Tesla CEO Elon Musk began testifying in a Wilmington, Delaware, court on Monday for lawsuit that could ultimately cost him billions of dollars if it doesn’t go his way. A group of shareholders brought the lawsuit against the carmaker’s board of directors over their decision to acquire SolarCity, a solar panel company, in 2016. All of the directors besides Musk settled the suit last year for $60 million without admitting any wrongdoing; the Tesla CEO, however, refused to settle and decided to move ahead with a trial. The court proceedings, which were delayed until now because of the pandemic, are expected to last for two weeks—and are already off to a typically colorful start that involves accusations of nepotism, dashed business promises, and Musk insulting the plaintiffs’ lawyer in open court. What strange series of events brought us here? Some answers.
Why are Tesla’s shareholders suing?
Five investment funds and an individual investor with large holdings in Tesla filed the lawsuit in 2017 alleging that the acquisition of SolarCity essentially amounted to a bailout, one rife with conflicts of interest. SolarCity was founded by Musk’s cousins Lyndon and Peter Rive. Musk himself was SolarCity’s chairman and had a 22 percent stake in the company, which was about to go belly-up before Tesla stepped in to buy it for $2.6 billion. In addition, Tesla’s board at the time included a SolarCity director, a former SolarCity CFO, and venture capitalists who also had seats on SolarCity’s board. These intertwining interests and familial ties led investors to accuse Musk and his fellow executives of self-dealing, as they financially benefitted from the merger.

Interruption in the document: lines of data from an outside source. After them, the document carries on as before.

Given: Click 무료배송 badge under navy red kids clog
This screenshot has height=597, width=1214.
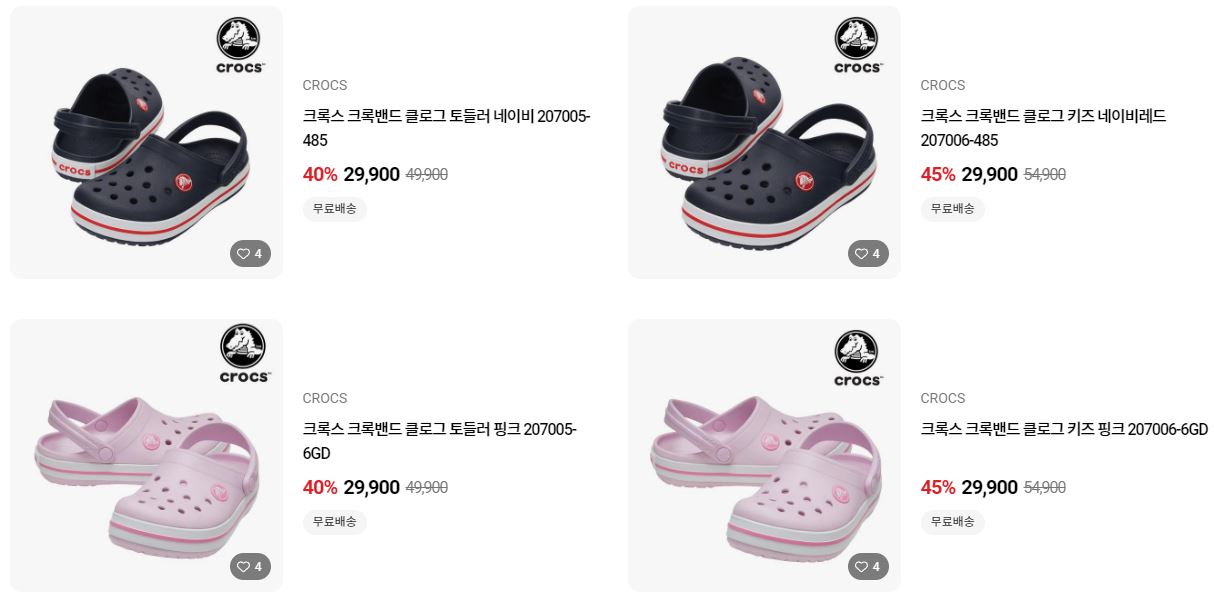Looking at the screenshot, I should pyautogui.click(x=953, y=209).
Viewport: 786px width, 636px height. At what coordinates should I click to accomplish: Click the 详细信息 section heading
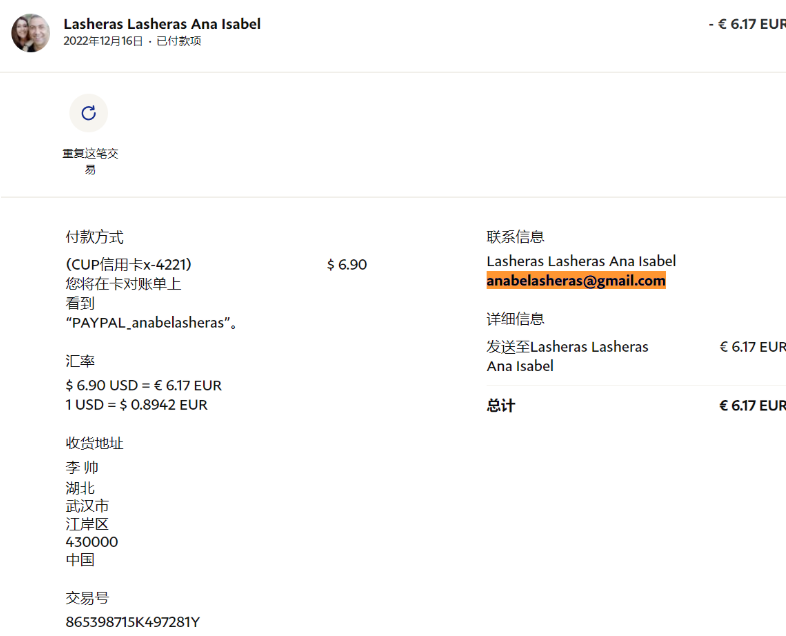pos(515,319)
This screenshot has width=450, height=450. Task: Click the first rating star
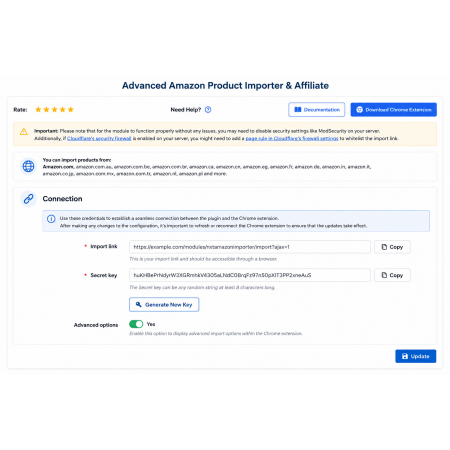[x=38, y=109]
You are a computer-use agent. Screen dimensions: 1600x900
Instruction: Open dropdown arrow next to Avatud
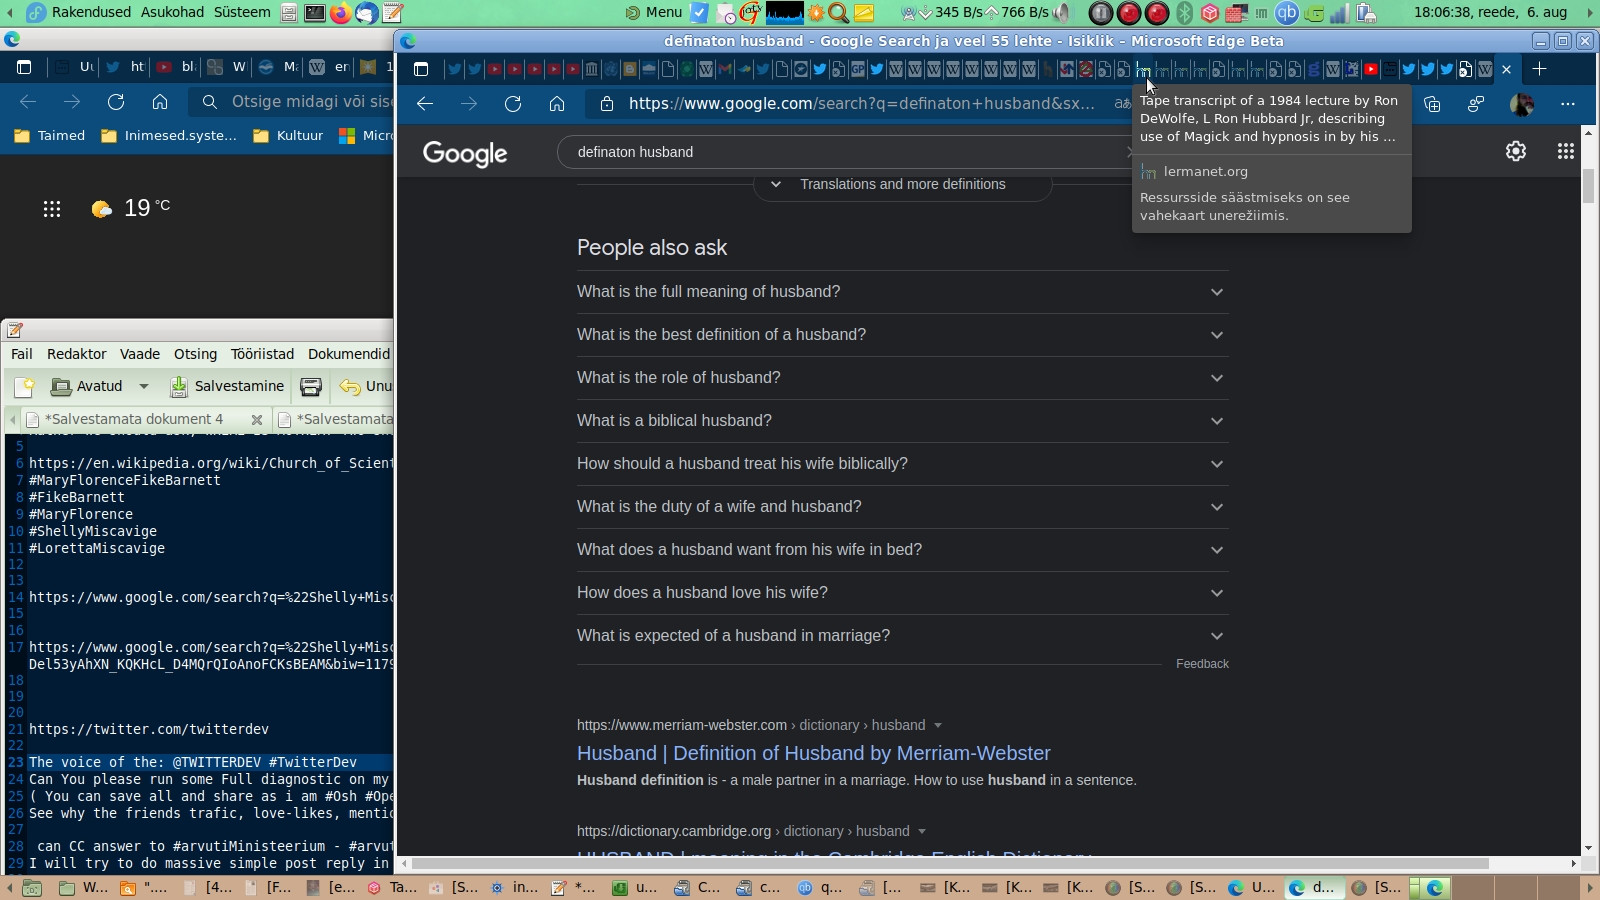pos(144,386)

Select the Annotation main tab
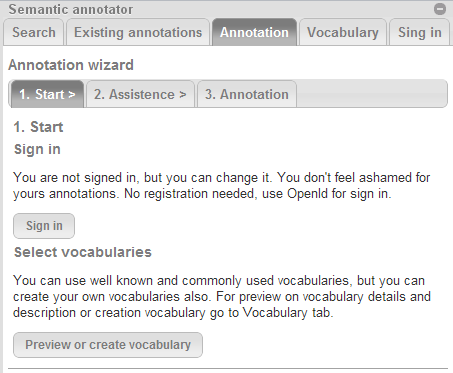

Moreover, the plaintiffs in the suit allege that Musk was improperly pressuring Tesla’s board to go through with the deal, pushing the company to pay more for the sale, and deceiving investors about SolarCity’s finances. Musk had said that SolarCity would be cash-flow positive within six months of the acquisition. Tesla’s solar-panel division, which absorbed SolarCity, still wasn’t profitable by the first quarter of 2021.
Why was the SolarCity acquisition a flop?

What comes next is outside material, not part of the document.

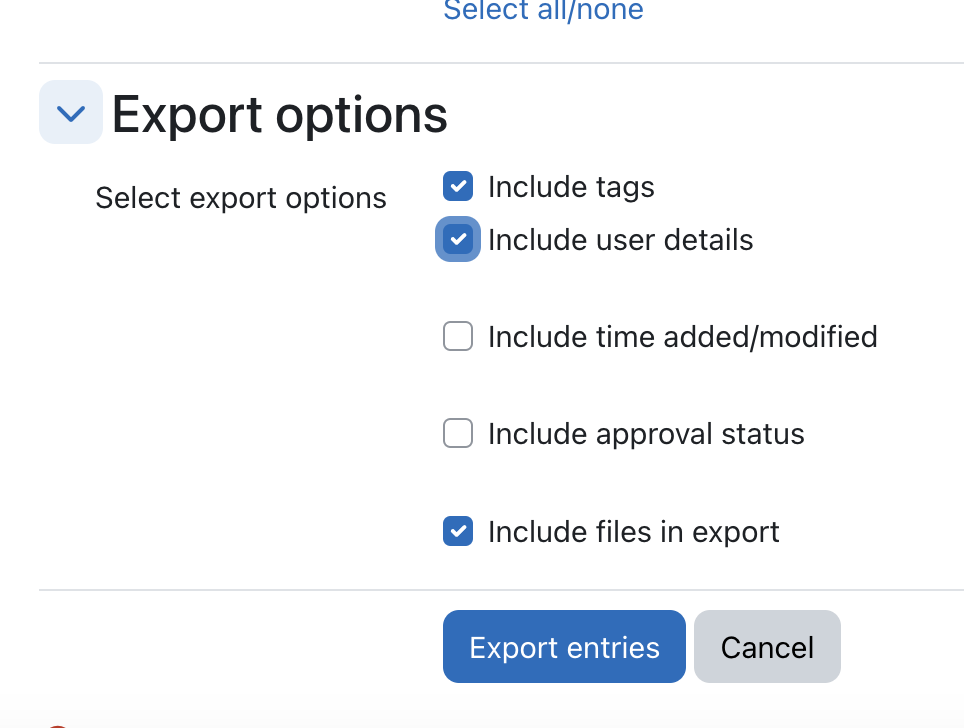Click the Include approval status label
The image size is (964, 728).
(646, 434)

Musk originally introduced the Tesla solar roof, which uses SolarCity’s technology, on a former Desperate Housewives set in 2016. The pitch was that consumers could easily replace the shingles on their roofs with solar panels that would feed energy into the battery system that Tesla sells, the Powerwall. They could then charge their Tesla cars using the Powerwall and thus become less reliant on fossil fuels. This vision had the potential to accelerate the adoption of solar panels and electric cars in homes across the country, but it didn’t quite pan out. The solar-roof project has been plagued by continuing delays, and a major installation rollout didn’t start until this year. In an April earnings call, Musk admitted that Tesla had made “significant mistakes” with the solar roof, which has yet to be released to the wider public. The CEO said that company was running into issues with the variability of roof structures, which at times are not able to support the solar panels or have odd shapes that don’t easily accommodate attachments. Customers who got early access to the solar roof have also complained that they’ve been blindsided by installation prices that are astronomically higher than the initial estimates, making it likely that the product would only really be attractive to the wealthy.
What’s Tesla’s defense?
Despite the setbacks with the product, Tesla has maintained that there was nothing improper about the SolarCity acquisition. The company has pointed out that 85 percent of shareholders voted in favor of the deal and that Musk recused himself from the board’s discussions about SolarCity.
How did Musk’s testimony go?
At first, well. Musk echoed his company’s arguments on the stand on Monday morning, attempting to refute portrayals of him as a domineering leader with overwhelming power over Tesla’s decisions. He instead tried to paint Tesla’s board as an effective check on his power that is “rigorous in acting on behalf of shareholders.” The CEO denied having any influence over the sale price of SolarCity or over appointments to Tesla’s board. (Tesla’s board notably includes Elon Musk’s brother, Kimbal.) Musk additionally characterized the purchase of SolarCity not as a bailout, but as part of an ambitious long-term plan to make Tesla both a car and energy company. As my former colleague Will Oremus of the Washington Post reported from the trial, Musk blamed the Tesla solar division’s flagging performance on production issues with the Model 3 sedan and then on the coronavirus. He claimed, though, that Tesla’s solar business is on the brink of success, with the pandemic abating.
Musk did get testy with the plaintiffs’ lawyer, Randall Baron, who played clips in the courtroom of the CEO insulting him in previous depositions. In response to the clips, Musk told Baron, “I think you are a bad human being,” and stood by the insults.
How could the trial turn out?
If the judge finds that the deal was unfair, Musk may have to reimburse either the shareholders or Tesla using his personal wealth. He could be on the hook for about $2 billion at most, though the judge could end up lowering the amount. Yet even given the most extreme penalty, Musk does a net worth of about $163 billion, so he’d have plenty of money to keep buying tickets for Richard Branson’s spaceship.